Par un mémoire enregistré le 19 mai 2022, M. C... B..., représenté par Me Messerly, conclut :
1°) au rejet de la requête ;
2°) à l'annulation de l'arrêté n° 2019-78124 du 12 juillet 2019, ensemble la décision du 13 septembre 2019 rejetant son recours gracieux ;
3°) à ce qu'il soit enjoint au département de l'Isère d'adopter un nouvel arrêté le plaçant sur une classification " coordonnateur avec encadrement " justifiant un classement dans la catégorie B1 au titre de l'indemnité de fonctions et de sujétions (IFSE) et de reconstituer rétroactivement sa carrière, dans un délai d'un mois et sous astreinte de 100 euros par jour de retard ;
4°) à ce qu'une somme de 2 000 euros soit mise à la charge du département de l'Isère en application de l'article L. 761-1 du code de justice administrative.
Il soutient que :
- son emploi a été classé sur la base d'une fiche datée du 5 juillet 2019 opérant une distinction entre l'encadrement hiérarchique et l'encadrement fonctionnel sans pour autant que ce critère découle de la délibération du 21 juin 2019 ;
- l'arrêté en litige a été signé par une autorité incompétente ;
- les fonctions qu'il occupe comporte des missions de coordination et d'encadrement correspondant à une indemnité de fonctions, de sujétions et d'expertise du groupe B1 ; ainsi l'arrêté litigieux est entaché d'erreur de droit, d'erreur manifeste d'appréciation et d'erreur de qualification juridique des faits.

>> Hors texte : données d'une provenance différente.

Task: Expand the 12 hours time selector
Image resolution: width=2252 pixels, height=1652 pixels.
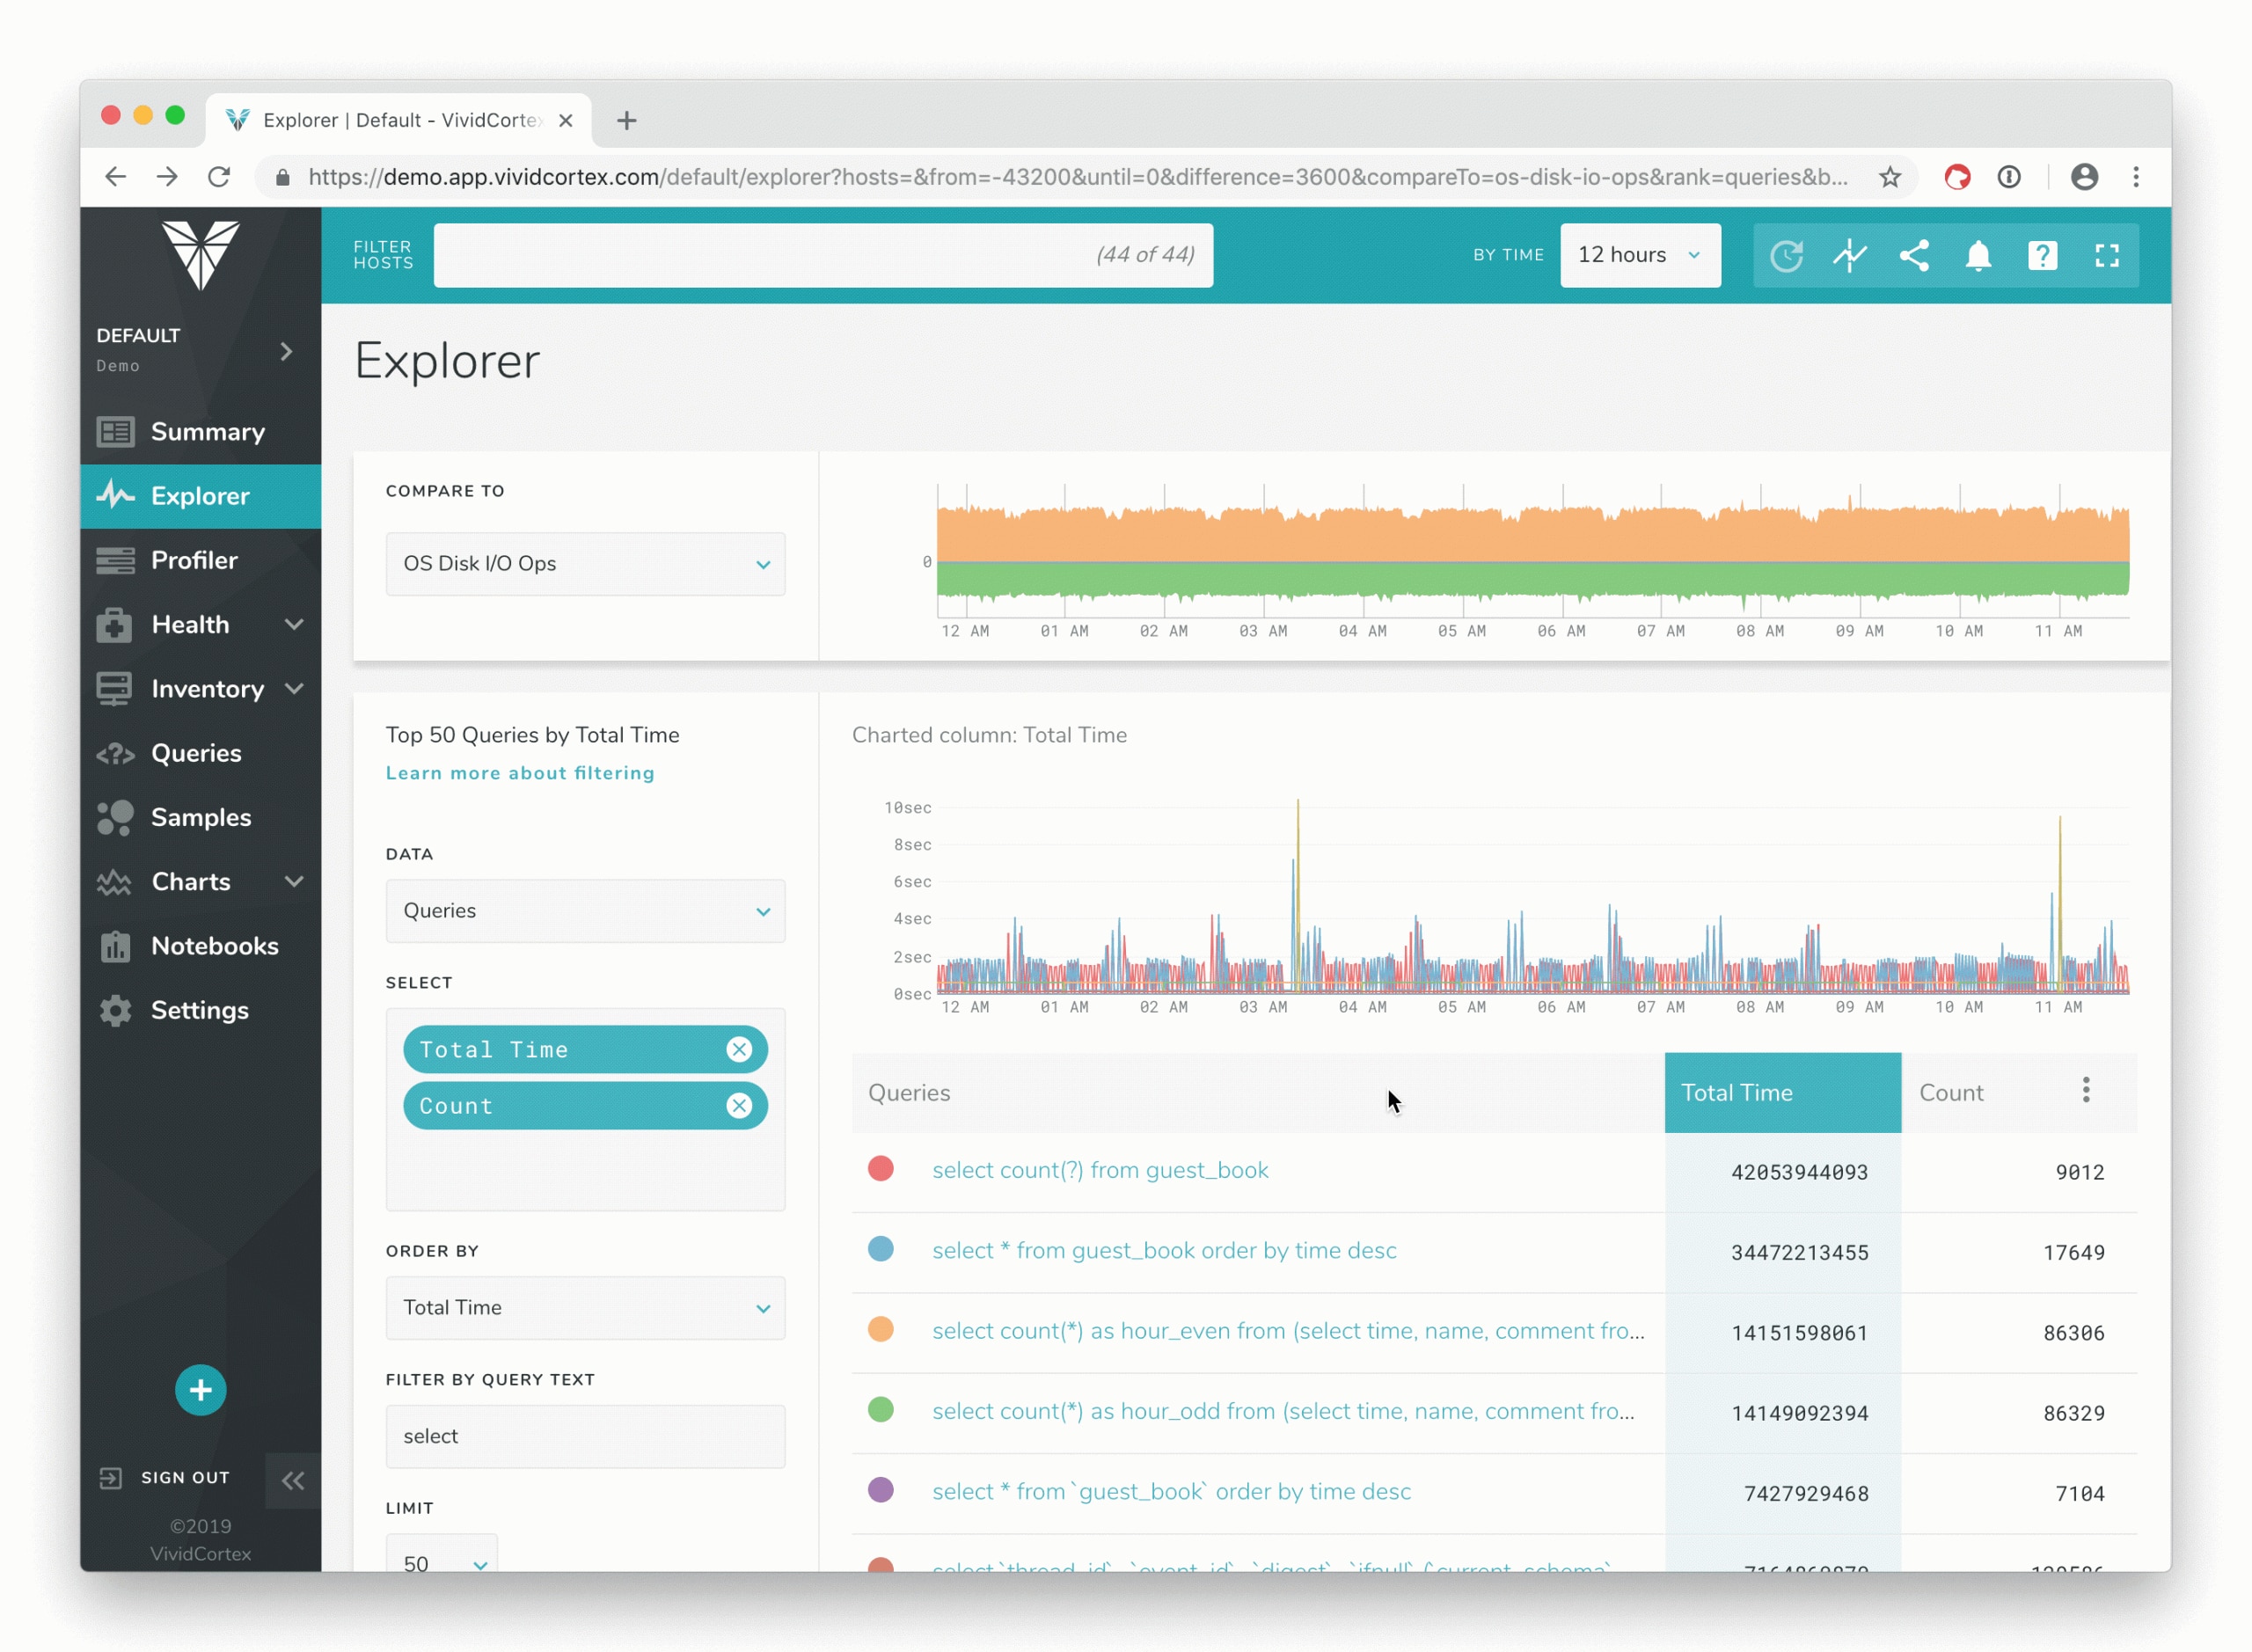Action: (1636, 255)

Vu les autres pièces du dossier ;
Vu :
- la loi n° 84-53 du 26 janvier 1984 portant dispositions statutaires relatives à la fonction publique territoriale ;
- le décret n° 91-875 du 6 septembre 1991 pris pour l'application du premier alinéa de l'article 88 de la loi du 26 janvier 1984 portant dispositions statutaires relatives à la fonction publique territoriale ;
- le décret n° 2014-513 du 20 mai 2014 portant création d'un régime indemnitaire tenant compte des fonctions, des sujétions, de l'expertise et de l'engagement professionnel dans la fonction publique de l'État ;
- le code de justice administrative ;
Les parties ayant été régulièrement averties du jour de l'audience ;
Après avoir entendu au cours de l'audience publique :
- le rapport de Mme Dèche, présidente assesseure ;
- les conclusions de Mme Le Frapper, rapporteure publique ;
- et les observations de Me Dalle-Crode, représentant le département de l'Isère, ainsi que celles de Me Messerly, représentant M. B... ;
Considérant ce qui suit :
1. Par une délibération du 21 juin 2019, le conseil départemental du département de l'Isère a adopté pour ses agents, un nouveau régime indemnitaire tenant compte des fonctions, des sujétions, de l'expertise et de l'engagement professionnel (RIFSEEP), en s'inspirant de celui institué, pour les agents de l'État, par le décret 2014-513 du 20 mai 2014 portant création de ce régime, et composé d'une part, d'une indemnité de fonctions et de sujétions (IFSE) et d'autre part, d'un complément indemnitaire annuel. Par un arrêté du 12 juillet 2019, le président du département de l'Isère a fixé le montant du régime indemnitaire de M. B..., adjoint principal de 1ère classe, employé en qualité de référent technique dématérialisation du courrier au sein de la direction des ressources humaines, à un montant de 470 euros brut par mois. Le 24 juillet 2019, M. B... a formé un recours gracieux à l'encontre de cet arrêté qui a été rejeté par une décision du 13 septembre 2019. Par un jugement du 26 octobre 2021, le tribunal administratif de Grenoble, après avoir annulé l'arrêté du 12 juillet 2019, a enjoint au président du département de réexaminer la situation de M. B..., dans un délai de deux mois à compter de la notification de sa décision. Le département de l'Isère relève appel de ce jugement.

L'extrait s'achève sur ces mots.